TASK BRIEF:
Your answer should be the lines from the start of the records through the line with "Task: Open the Sort By Relevance dropdown", copied word for word.

DATASET ENTRIES:
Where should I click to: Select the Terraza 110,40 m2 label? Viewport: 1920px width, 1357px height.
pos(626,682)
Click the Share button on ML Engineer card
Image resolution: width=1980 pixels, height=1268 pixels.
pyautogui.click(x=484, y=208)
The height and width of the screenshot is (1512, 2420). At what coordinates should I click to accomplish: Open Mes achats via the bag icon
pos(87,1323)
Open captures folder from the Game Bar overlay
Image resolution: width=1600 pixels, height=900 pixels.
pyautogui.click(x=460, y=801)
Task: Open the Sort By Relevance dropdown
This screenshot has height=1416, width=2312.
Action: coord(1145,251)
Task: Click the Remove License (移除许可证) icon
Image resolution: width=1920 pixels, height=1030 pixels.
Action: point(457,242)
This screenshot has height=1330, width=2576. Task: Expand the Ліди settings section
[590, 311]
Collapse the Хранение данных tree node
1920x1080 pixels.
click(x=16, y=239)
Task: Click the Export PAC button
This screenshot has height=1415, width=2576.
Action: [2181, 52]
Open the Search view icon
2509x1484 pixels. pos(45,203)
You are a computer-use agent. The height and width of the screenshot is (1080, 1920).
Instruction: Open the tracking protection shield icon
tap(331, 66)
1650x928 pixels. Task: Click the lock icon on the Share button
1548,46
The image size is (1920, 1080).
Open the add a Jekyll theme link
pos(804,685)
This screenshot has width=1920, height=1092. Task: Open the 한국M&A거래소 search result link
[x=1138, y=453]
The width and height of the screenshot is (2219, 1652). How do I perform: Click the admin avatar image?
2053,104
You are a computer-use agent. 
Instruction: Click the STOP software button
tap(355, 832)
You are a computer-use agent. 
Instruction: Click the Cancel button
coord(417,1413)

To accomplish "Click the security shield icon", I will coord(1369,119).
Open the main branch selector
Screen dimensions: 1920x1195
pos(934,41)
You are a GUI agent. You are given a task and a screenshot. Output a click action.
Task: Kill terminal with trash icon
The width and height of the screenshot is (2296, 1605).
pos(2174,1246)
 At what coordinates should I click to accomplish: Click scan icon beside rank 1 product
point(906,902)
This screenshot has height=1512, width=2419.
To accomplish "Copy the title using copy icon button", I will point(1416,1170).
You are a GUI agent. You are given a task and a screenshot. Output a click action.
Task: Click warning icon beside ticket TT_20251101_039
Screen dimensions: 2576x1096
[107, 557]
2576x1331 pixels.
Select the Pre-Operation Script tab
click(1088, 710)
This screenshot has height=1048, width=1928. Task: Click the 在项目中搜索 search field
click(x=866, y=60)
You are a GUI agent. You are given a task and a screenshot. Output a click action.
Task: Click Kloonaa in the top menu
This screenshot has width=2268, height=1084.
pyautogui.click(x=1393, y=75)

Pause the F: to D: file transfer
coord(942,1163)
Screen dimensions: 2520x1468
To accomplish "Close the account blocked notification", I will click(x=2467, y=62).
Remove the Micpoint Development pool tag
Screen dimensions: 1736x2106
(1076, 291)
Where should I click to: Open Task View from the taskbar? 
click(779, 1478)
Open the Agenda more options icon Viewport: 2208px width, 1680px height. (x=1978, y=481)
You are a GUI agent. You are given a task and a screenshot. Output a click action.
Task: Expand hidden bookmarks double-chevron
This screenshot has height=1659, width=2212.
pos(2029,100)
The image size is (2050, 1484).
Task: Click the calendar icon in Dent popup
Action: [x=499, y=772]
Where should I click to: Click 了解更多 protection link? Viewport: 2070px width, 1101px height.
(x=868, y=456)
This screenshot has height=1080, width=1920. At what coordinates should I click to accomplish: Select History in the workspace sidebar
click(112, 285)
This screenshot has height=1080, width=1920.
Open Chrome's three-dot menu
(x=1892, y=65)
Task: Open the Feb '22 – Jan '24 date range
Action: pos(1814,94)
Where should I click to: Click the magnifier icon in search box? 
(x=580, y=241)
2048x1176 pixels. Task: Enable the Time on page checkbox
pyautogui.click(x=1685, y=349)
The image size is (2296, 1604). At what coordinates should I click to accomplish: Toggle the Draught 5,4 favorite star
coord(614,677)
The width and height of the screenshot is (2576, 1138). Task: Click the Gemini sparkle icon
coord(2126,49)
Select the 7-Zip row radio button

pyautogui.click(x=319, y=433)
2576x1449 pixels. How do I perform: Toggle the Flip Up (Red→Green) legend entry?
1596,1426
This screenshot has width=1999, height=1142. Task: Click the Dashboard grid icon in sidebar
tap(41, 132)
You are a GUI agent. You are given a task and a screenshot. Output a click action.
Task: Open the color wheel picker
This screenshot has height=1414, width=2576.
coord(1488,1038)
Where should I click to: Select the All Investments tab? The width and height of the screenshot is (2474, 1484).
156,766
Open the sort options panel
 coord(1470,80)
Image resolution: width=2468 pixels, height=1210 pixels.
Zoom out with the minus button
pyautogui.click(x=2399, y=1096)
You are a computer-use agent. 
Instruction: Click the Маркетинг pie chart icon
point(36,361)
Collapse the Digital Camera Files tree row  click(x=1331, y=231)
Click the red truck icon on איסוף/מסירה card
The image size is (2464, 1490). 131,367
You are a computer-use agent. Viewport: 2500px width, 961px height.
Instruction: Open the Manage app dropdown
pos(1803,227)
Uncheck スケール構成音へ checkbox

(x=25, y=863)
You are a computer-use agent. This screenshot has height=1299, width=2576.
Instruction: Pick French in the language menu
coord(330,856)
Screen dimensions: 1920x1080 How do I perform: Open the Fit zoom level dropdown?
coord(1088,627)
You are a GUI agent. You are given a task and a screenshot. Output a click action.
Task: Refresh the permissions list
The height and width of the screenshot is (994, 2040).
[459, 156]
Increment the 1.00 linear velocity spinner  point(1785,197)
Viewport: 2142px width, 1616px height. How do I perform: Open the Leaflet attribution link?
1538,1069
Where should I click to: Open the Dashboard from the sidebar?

EXERCISE ANSWER:
Where should I click to: Select the Terraza 110,40 m2 label? Viewport: 1920px width, 1357px height.
pos(626,682)
Click the Share button on ML Engineer card
Image resolution: width=1980 pixels, height=1268 pixels.
pyautogui.click(x=484, y=208)
The height and width of the screenshot is (1512, 2420). At what coordinates should I click to accomplish: Open Mes achats via the bag icon
pos(87,1323)
Open captures folder from the Game Bar overlay
Image resolution: width=1600 pixels, height=900 pixels.
pyautogui.click(x=460, y=801)
Task: Open the Sort By Relevance dropdown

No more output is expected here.